Он еще слышал треск ломающихся дощечек и по-прежнему молчал.
Он и не думал заработать.
Он готов был чистить эти ужасные, кованные железом сапоги, чтобы хоть разок-другой попросить еды. Денег ему не надо.
Место выбрал что надо. Здесь была солдатская лавка с вывеской «Только для немцев», и в этой лавке все было. Почему же не почистить несколько пар этих поганых сапог? Ему должны будут заплатить за труд. Тут-то он и попросит у солдат еды: они всегда покидают лавку со свертками.
Старику, конечно, хорошо. Хоть бы хны ему!
У горбуна ведь не только добротный сундучок со специальной подставкой для сапог. Не только четыре новые щетки, из них две большущие, с длинным волосом, как половые. И не только вакса — черная, коричневая и белая. Старый горбун умеет низко кланяться, будто хочет лизнуть сапог, чтобы лучше блестел.
И не только кланяться — впрочем, может, это горб виноват: гнет к земле.
Еще он шпрехает по-немецки, да, этот старый горбун так и шпарит:
— Айн момент, герр офицер.
— Позвольте другую ножку, битте шён.
— Не думайте, что я для заработка. О майн готт! Исключительно из преклонения перед вашей великой нацией я сижу здесь с утра до вечера.
— Может быть, светло-коричневый крем, если позволите? Яволь! Мой брат — чистокровный ариец. Он присылает мне крем из самого Лейпцига.
— Майн либер герр, ваши сапоги будут совсем как новые в ваших новых походах. Извольте лишь на минутку присесть.
Но лучше всего старику даже не потому, что шпарит по-немецки. У горбуна есть кресло. Настоящее кресло, сидя в котором можно удобно откинуться на спинку и положить руки на подлокотники. Замечательное кресло.
По вечерам железные шторы с лязгом опускались на дверь и окна лавки. Значит, можно вставать и уходить. Никого не дождешься больше, хоть сиди всю ночь.

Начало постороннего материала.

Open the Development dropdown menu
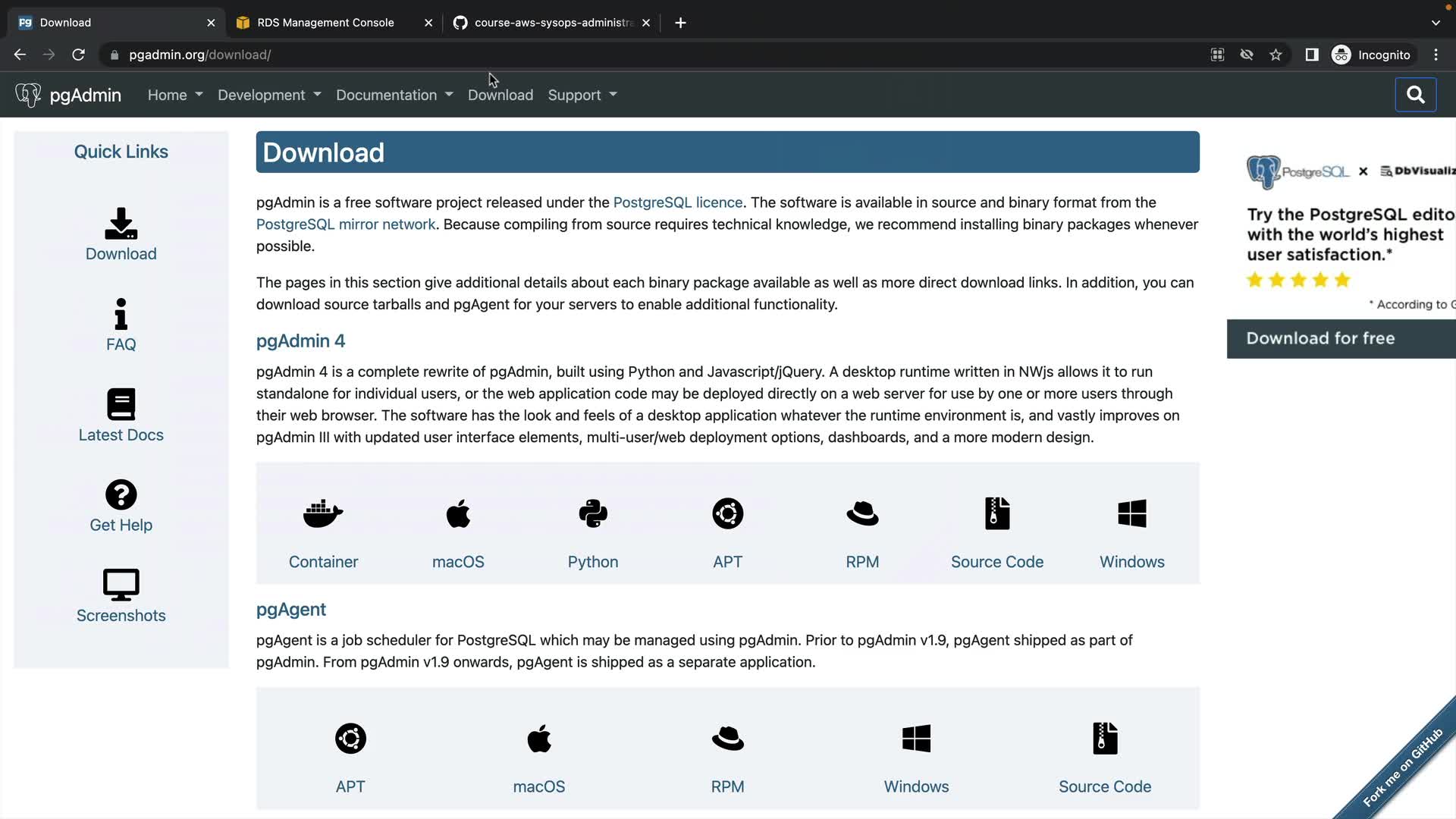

Горбун посматривал на него и гоготал. Затем аккуратно укладывал в большую сумку хлеб — буханку, а то и две, конфеты, сахар, маргарин и Бог знает что еще, звякал пфеннигами, похрустывал марками.
Правда, третьего дня и ему улыбнулось счастье — впервые. У солдата прохудился бумажный кулек, и страшный сапог отпихнул две сливы.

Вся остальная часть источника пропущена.